Washington, Feb 12: Being in someone else’s shoes can help us to learn what makes them tick, an approach being tried out to promote better understanding between humans and robots so that they can work as a team.
“People aren’t robots, they don’t do things the same way every single time,” says Julie Shah, assistant professor of aeronautics and astronautics at MIT, who led the study.
“And so there is a mismatch between the way we programme robots to perform tasks in exactly the same way each time and what we need them to do if they are going to work in concert with people,” adds Shah.
So Shah and MIT doctoral student Stefanos Nikolaidis began to investigate whether techniques that have been shown to work well in training people could also be applied to mixed teams of humans and robots, according to an MIT statement.
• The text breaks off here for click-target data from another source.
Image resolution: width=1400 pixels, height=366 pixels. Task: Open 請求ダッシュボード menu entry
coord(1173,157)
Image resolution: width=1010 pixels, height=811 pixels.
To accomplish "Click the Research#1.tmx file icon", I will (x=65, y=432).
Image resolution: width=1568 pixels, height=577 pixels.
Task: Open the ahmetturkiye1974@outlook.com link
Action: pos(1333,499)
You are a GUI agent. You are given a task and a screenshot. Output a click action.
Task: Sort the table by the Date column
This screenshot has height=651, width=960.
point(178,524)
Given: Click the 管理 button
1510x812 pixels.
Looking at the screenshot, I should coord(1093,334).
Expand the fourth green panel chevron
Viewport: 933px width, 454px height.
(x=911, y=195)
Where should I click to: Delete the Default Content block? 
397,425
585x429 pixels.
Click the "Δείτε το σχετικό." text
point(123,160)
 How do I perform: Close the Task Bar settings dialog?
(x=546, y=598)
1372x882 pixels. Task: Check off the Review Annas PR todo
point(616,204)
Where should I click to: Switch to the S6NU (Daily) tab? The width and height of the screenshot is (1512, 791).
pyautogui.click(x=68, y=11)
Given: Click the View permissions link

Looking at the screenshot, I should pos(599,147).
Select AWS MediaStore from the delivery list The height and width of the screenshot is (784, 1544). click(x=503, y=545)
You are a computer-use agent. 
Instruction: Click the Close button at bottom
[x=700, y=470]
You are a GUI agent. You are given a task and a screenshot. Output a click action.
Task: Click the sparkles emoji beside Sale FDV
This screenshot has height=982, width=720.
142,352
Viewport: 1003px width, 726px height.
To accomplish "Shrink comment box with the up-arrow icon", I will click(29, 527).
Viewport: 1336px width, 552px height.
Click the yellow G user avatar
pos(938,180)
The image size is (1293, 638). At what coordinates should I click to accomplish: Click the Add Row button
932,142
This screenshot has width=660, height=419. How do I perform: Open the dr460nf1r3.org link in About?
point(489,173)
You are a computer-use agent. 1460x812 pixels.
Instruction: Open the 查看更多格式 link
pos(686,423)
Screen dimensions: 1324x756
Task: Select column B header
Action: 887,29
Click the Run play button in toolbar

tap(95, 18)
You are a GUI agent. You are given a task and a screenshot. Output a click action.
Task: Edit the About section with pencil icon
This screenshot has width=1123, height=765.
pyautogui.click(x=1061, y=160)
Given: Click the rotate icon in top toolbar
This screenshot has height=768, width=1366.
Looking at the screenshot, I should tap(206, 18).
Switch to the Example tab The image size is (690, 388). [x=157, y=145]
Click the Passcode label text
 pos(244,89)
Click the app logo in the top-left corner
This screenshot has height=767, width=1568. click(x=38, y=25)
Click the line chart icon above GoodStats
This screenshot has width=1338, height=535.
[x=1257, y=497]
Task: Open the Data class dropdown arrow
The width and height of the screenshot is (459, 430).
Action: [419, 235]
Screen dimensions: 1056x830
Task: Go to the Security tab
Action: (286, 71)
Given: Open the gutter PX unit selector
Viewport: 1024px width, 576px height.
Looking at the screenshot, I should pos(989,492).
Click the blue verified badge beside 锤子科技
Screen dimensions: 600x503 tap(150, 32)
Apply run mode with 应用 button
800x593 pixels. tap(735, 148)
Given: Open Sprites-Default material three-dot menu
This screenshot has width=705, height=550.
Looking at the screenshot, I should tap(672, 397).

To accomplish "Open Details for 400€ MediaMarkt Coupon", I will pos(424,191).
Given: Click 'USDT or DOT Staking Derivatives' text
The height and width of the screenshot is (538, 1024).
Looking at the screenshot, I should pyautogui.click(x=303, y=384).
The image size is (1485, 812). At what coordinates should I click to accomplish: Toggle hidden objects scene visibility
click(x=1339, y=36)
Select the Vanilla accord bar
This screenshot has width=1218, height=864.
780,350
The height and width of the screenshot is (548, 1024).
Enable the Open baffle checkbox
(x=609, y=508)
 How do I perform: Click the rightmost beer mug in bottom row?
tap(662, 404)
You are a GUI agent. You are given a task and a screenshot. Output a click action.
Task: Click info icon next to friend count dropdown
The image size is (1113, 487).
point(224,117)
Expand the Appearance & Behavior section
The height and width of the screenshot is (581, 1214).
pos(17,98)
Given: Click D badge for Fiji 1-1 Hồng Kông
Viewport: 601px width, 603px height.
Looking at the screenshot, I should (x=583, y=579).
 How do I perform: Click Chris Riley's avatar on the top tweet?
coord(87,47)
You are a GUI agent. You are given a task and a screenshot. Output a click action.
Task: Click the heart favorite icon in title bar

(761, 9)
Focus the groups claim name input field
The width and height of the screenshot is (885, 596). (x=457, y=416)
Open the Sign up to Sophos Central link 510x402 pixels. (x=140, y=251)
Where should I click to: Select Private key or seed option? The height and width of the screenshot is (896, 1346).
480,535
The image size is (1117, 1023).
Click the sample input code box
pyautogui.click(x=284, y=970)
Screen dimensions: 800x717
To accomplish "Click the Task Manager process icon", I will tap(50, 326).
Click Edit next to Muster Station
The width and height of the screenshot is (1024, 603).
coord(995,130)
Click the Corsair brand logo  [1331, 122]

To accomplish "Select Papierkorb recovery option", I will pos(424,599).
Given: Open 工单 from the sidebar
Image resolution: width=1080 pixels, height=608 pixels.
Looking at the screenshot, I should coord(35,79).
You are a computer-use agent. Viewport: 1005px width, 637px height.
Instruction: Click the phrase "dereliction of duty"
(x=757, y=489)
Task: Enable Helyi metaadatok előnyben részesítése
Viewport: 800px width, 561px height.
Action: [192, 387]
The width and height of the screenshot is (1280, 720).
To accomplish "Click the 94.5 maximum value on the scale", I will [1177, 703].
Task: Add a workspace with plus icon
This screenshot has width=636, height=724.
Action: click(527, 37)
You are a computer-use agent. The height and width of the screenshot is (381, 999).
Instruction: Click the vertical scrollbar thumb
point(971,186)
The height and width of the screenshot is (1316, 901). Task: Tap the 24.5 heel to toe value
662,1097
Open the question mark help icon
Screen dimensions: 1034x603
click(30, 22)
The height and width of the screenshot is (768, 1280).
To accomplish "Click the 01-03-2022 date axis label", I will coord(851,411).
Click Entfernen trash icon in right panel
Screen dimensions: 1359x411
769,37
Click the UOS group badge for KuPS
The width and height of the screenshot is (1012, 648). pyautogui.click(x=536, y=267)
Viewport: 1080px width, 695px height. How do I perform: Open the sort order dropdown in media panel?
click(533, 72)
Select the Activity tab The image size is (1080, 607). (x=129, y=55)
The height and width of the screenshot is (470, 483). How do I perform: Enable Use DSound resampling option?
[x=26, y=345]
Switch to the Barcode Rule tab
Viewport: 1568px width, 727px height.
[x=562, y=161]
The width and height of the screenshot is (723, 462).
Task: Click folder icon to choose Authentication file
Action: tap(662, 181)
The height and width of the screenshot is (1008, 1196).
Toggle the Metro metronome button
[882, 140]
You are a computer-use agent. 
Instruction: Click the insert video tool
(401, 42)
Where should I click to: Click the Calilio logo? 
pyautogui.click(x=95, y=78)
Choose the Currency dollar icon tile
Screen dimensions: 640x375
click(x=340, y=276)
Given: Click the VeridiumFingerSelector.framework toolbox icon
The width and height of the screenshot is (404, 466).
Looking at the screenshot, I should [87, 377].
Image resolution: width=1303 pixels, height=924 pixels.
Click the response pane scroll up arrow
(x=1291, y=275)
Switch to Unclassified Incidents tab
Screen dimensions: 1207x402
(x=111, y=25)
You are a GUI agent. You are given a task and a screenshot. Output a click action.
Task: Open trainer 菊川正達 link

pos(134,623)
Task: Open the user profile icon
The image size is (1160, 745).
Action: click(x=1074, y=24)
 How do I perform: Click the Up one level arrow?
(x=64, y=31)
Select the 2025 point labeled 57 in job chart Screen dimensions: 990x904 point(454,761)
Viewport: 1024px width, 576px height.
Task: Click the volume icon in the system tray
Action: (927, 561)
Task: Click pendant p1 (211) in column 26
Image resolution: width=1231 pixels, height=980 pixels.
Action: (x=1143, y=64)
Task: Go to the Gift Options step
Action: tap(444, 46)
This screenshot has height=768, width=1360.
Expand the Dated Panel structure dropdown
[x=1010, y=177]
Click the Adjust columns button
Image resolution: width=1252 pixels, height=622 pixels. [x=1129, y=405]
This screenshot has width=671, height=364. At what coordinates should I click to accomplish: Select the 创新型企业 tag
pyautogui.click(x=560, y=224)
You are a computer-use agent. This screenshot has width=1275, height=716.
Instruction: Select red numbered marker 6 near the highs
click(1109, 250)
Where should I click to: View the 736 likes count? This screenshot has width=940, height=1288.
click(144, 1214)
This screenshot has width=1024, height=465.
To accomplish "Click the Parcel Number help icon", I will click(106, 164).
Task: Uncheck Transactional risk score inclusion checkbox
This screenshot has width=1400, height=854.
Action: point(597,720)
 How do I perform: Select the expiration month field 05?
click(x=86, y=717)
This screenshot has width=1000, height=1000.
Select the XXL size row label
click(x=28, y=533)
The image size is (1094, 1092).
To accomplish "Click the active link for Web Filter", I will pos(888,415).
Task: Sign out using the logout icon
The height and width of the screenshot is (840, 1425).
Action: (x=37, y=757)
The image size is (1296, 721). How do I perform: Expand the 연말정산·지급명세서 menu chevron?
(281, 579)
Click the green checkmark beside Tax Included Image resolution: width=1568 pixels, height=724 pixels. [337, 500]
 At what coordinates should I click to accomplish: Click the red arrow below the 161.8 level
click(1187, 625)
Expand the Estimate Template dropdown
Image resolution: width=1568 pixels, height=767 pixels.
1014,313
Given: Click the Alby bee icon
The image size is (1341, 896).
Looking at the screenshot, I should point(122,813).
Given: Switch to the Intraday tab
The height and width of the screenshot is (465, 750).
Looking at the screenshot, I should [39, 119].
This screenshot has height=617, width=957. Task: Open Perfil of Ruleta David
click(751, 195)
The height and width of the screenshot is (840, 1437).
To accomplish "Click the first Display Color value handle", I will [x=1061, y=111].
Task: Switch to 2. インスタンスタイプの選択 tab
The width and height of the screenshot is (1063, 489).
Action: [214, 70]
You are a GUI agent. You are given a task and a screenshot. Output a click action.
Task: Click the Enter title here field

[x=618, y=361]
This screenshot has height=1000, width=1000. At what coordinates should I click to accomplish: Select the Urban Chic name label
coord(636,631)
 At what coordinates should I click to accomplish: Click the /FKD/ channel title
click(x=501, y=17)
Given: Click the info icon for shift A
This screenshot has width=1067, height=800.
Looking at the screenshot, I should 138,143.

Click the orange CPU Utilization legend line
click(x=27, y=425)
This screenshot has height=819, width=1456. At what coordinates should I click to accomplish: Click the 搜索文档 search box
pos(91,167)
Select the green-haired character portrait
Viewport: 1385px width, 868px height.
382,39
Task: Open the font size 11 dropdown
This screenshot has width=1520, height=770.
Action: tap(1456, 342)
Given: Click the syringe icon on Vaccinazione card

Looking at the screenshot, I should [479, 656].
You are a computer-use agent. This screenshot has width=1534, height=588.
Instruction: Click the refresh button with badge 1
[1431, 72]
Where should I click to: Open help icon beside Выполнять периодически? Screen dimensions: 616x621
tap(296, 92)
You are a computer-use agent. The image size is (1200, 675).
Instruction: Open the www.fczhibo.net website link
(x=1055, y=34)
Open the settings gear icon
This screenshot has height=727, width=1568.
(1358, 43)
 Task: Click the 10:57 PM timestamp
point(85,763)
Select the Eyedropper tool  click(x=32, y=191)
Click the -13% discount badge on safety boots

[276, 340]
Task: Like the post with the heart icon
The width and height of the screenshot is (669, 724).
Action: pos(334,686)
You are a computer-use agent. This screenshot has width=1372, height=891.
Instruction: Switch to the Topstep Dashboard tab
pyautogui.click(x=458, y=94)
One such technique, known as cross-training, sees team members swap roles with each other on given days. “This allows people to form a better idea of how their role affects their partner and how their partner’s role affects them,” Shah says.
Shah and Nikolaidis found that the period in which human and robot were working at the same time – known as concurrent motion – increased by 71 percent in teams that had taken part in cross-training.
They also found that the amount of time the humans spent doing nothing – while waiting for the robot to complete a stage of the task, for example – decreased by 41 percent.
What’s more, when the pair studied the robots themselves, they found that the learning algorithms recorded a much lower level of uncertainty about what their human teammate was likely to do next – a measure known as the entropy level – if they had been through cross-training.
“This is the first evidence that human-robot teamwork is improved when a human and robot train together by switching roles, in a manner similar to effective human team training practices,” Nikolaidis says.
These findings will be presented at the International Conference on Human-Robot Interaction in Tokyo in March.